● **YOUR GOAL**
Your answer must be the records, copied with no change.

Stored data entries
╔══

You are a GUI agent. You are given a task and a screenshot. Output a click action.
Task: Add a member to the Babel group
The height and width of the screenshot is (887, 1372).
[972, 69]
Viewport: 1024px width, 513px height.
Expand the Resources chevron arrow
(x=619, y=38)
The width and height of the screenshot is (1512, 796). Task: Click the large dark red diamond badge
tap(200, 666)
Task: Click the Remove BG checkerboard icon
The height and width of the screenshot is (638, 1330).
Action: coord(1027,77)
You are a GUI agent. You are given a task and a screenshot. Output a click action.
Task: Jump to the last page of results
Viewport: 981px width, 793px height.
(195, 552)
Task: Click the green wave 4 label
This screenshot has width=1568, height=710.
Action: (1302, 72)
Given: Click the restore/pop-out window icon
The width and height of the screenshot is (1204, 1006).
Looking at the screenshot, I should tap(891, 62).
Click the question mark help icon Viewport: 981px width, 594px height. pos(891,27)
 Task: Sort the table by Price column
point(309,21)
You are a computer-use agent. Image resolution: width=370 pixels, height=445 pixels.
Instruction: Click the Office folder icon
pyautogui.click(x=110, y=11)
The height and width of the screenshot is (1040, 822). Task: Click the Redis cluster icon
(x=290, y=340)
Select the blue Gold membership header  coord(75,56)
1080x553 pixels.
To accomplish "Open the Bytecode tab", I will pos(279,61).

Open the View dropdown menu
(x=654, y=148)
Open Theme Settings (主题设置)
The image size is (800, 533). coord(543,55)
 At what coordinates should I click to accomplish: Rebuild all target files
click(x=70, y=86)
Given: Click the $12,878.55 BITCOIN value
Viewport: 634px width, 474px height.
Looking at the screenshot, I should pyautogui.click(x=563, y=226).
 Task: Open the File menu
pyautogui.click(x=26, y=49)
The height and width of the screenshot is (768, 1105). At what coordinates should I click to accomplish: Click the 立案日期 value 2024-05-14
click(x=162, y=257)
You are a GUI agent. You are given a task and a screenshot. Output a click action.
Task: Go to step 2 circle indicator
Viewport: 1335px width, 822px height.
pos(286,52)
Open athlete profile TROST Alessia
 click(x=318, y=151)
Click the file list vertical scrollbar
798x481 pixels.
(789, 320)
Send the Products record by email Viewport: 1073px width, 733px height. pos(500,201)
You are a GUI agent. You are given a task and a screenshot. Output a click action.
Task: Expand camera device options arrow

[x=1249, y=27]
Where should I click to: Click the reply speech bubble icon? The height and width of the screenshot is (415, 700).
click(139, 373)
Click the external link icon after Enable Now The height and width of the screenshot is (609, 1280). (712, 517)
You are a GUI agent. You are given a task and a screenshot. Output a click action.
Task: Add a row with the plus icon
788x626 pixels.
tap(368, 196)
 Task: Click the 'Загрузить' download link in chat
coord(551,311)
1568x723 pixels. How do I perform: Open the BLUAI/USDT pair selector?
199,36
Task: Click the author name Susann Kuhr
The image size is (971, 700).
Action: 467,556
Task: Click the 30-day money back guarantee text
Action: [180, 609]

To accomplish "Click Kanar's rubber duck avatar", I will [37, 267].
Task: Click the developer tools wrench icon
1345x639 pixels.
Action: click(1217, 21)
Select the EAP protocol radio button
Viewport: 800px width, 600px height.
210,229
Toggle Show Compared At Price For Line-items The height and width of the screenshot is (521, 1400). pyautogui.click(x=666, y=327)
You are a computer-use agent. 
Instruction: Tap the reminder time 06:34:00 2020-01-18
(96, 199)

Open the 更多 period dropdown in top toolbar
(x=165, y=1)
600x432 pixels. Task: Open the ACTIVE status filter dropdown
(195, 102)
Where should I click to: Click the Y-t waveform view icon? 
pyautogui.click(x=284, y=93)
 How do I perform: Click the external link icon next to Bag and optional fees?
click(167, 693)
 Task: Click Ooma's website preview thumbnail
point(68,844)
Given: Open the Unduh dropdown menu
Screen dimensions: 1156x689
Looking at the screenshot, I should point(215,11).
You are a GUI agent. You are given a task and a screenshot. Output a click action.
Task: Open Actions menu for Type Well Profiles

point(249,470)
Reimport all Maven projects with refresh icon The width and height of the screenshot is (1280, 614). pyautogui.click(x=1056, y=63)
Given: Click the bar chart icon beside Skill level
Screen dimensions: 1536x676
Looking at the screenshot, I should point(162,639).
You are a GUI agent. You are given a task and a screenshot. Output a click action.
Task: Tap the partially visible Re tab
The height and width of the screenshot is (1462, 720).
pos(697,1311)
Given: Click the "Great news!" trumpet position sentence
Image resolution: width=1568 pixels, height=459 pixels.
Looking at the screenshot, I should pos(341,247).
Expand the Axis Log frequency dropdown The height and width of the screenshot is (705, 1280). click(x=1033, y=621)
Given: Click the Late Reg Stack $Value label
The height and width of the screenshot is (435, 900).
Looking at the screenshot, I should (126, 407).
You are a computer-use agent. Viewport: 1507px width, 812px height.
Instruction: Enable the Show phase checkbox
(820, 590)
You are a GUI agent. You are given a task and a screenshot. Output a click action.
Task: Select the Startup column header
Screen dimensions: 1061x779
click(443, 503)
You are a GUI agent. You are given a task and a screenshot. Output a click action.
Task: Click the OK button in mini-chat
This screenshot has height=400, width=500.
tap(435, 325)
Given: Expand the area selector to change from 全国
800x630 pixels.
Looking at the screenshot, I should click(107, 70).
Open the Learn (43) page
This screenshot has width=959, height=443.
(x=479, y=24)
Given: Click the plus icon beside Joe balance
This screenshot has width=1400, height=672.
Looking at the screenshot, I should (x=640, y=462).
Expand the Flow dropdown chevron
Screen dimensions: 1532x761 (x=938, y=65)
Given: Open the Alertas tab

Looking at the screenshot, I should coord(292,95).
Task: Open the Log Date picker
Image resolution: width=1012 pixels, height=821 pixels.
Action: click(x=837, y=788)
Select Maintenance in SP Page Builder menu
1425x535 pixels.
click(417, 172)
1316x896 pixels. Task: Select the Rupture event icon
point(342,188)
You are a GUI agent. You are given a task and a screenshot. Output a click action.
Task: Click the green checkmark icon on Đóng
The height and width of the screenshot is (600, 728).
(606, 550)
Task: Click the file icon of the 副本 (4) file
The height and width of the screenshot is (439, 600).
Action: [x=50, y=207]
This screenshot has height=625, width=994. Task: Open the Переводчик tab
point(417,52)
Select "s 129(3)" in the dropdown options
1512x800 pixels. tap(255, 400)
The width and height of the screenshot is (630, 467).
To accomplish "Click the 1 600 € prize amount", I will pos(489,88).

╚══

● **SOLUTION TO THE PROBLEM**
You are a GUI agent. You are given a task and a screenshot. Output a click action.
Task: Add a member to the Babel group
The height and width of the screenshot is (887, 1372).
[972, 69]
Viewport: 1024px width, 513px height.
Expand the Resources chevron arrow
(x=619, y=38)
The width and height of the screenshot is (1512, 796). Task: Click the large dark red diamond badge
tap(200, 666)
Task: Click the Remove BG checkerboard icon
The height and width of the screenshot is (638, 1330).
Action: coord(1027,77)
You are a GUI agent. You are given a task and a screenshot. Output a click action.
Task: Jump to the last page of results
Viewport: 981px width, 793px height.
(195, 552)
Task: Click the green wave 4 label
This screenshot has width=1568, height=710.
Action: (1302, 72)
Given: Click the restore/pop-out window icon
The width and height of the screenshot is (1204, 1006).
Looking at the screenshot, I should tap(891, 62).
Click the question mark help icon Viewport: 981px width, 594px height. pos(891,27)
 Task: Sort the table by Price column
point(309,21)
You are a computer-use agent. Image resolution: width=370 pixels, height=445 pixels.
Instruction: Click the Office folder icon
pyautogui.click(x=110, y=11)
The height and width of the screenshot is (1040, 822). Task: Click the Redis cluster icon
(x=290, y=340)
Select the blue Gold membership header  coord(75,56)
1080x553 pixels.
To accomplish "Open the Bytecode tab", I will pos(279,61).

Open the View dropdown menu
(x=654, y=148)
Open Theme Settings (主题设置)
The image size is (800, 533). coord(543,55)
 At what coordinates should I click to accomplish: Rebuild all target files
click(x=70, y=86)
Given: Click the $12,878.55 BITCOIN value
Viewport: 634px width, 474px height.
Looking at the screenshot, I should pyautogui.click(x=563, y=226).
 Task: Open the File menu
pyautogui.click(x=26, y=49)
The height and width of the screenshot is (768, 1105). At what coordinates should I click to accomplish: Click the 立案日期 value 2024-05-14
click(x=162, y=257)
You are a GUI agent. You are given a task and a screenshot. Output a click action.
Task: Go to step 2 circle indicator
Viewport: 1335px width, 822px height.
pos(286,52)
Open athlete profile TROST Alessia
 click(x=318, y=151)
Click the file list vertical scrollbar
798x481 pixels.
(789, 320)
Send the Products record by email Viewport: 1073px width, 733px height. pos(500,201)
You are a GUI agent. You are given a task and a screenshot. Output a click action.
Task: Expand camera device options arrow

[x=1249, y=27]
Where should I click to: Click the reply speech bubble icon? The height and width of the screenshot is (415, 700).
click(139, 373)
Click the external link icon after Enable Now The height and width of the screenshot is (609, 1280). (712, 517)
You are a GUI agent. You are given a task and a screenshot. Output a click action.
Task: Add a row with the plus icon
788x626 pixels.
tap(368, 196)
 Task: Click the 'Загрузить' download link in chat
coord(551,311)
1568x723 pixels. How do I perform: Open the BLUAI/USDT pair selector?
199,36
Task: Click the author name Susann Kuhr
The image size is (971, 700).
Action: 467,556
Task: Click the 30-day money back guarantee text
Action: [180, 609]

To accomplish "Click Kanar's rubber duck avatar", I will [37, 267].
Task: Click the developer tools wrench icon
1345x639 pixels.
Action: click(1217, 21)
Select the EAP protocol radio button
Viewport: 800px width, 600px height.
210,229
Toggle Show Compared At Price For Line-items The height and width of the screenshot is (521, 1400). pyautogui.click(x=666, y=327)
You are a computer-use agent. 
Instruction: Tap the reminder time 06:34:00 2020-01-18
(96, 199)

Open the 更多 period dropdown in top toolbar
(x=165, y=1)
600x432 pixels. Task: Open the ACTIVE status filter dropdown
(195, 102)
Where should I click to: Click the Y-t waveform view icon? 
pyautogui.click(x=284, y=93)
 How do I perform: Click the external link icon next to Bag and optional fees?
click(167, 693)
 Task: Click Ooma's website preview thumbnail
point(68,844)
Given: Open the Unduh dropdown menu
Screen dimensions: 1156x689
Looking at the screenshot, I should point(215,11).
You are a GUI agent. You are given a task and a screenshot. Output a click action.
Task: Open Actions menu for Type Well Profiles

point(249,470)
Reimport all Maven projects with refresh icon The width and height of the screenshot is (1280, 614). pyautogui.click(x=1056, y=63)
Given: Click the bar chart icon beside Skill level
Screen dimensions: 1536x676
Looking at the screenshot, I should point(162,639).
You are a GUI agent. You are given a task and a screenshot. Output a click action.
Task: Tap the partially visible Re tab
The height and width of the screenshot is (1462, 720).
pos(697,1311)
Given: Click the "Great news!" trumpet position sentence
Image resolution: width=1568 pixels, height=459 pixels.
Looking at the screenshot, I should pos(341,247).
Expand the Axis Log frequency dropdown The height and width of the screenshot is (705, 1280). click(x=1033, y=621)
Given: Click the Late Reg Stack $Value label
The height and width of the screenshot is (435, 900).
Looking at the screenshot, I should (126, 407).
You are a computer-use agent. Viewport: 1507px width, 812px height.
Instruction: Enable the Show phase checkbox
(820, 590)
You are a GUI agent. You are given a task and a screenshot. Output a click action.
Task: Select the Startup column header
Screen dimensions: 1061x779
click(443, 503)
You are a GUI agent. You are given a task and a screenshot. Output a click action.
Task: Click the OK button in mini-chat
This screenshot has height=400, width=500.
tap(435, 325)
Given: Expand the area selector to change from 全国
800x630 pixels.
Looking at the screenshot, I should click(107, 70).
Open the Learn (43) page
This screenshot has width=959, height=443.
(x=479, y=24)
Given: Click the plus icon beside Joe balance
This screenshot has width=1400, height=672.
Looking at the screenshot, I should (x=640, y=462).
Expand the Flow dropdown chevron
Screen dimensions: 1532x761 (x=938, y=65)
Given: Open the Alertas tab

Looking at the screenshot, I should coord(292,95).
Task: Open the Log Date picker
Image resolution: width=1012 pixels, height=821 pixels.
Action: click(x=837, y=788)
Select Maintenance in SP Page Builder menu
1425x535 pixels.
click(417, 172)
1316x896 pixels. Task: Select the Rupture event icon
point(342,188)
You are a GUI agent. You are given a task and a screenshot. Output a click action.
Task: Click the green checkmark icon on Đóng
The height and width of the screenshot is (600, 728).
(606, 550)
Task: Click the file icon of the 副本 (4) file
The height and width of the screenshot is (439, 600).
Action: [x=50, y=207]
This screenshot has height=625, width=994. Task: Open the Переводчик tab
point(417,52)
Select "s 129(3)" in the dropdown options
1512x800 pixels. tap(255, 400)
The width and height of the screenshot is (630, 467).
To accomplish "Click the 1 600 € prize amount", I will pos(489,88).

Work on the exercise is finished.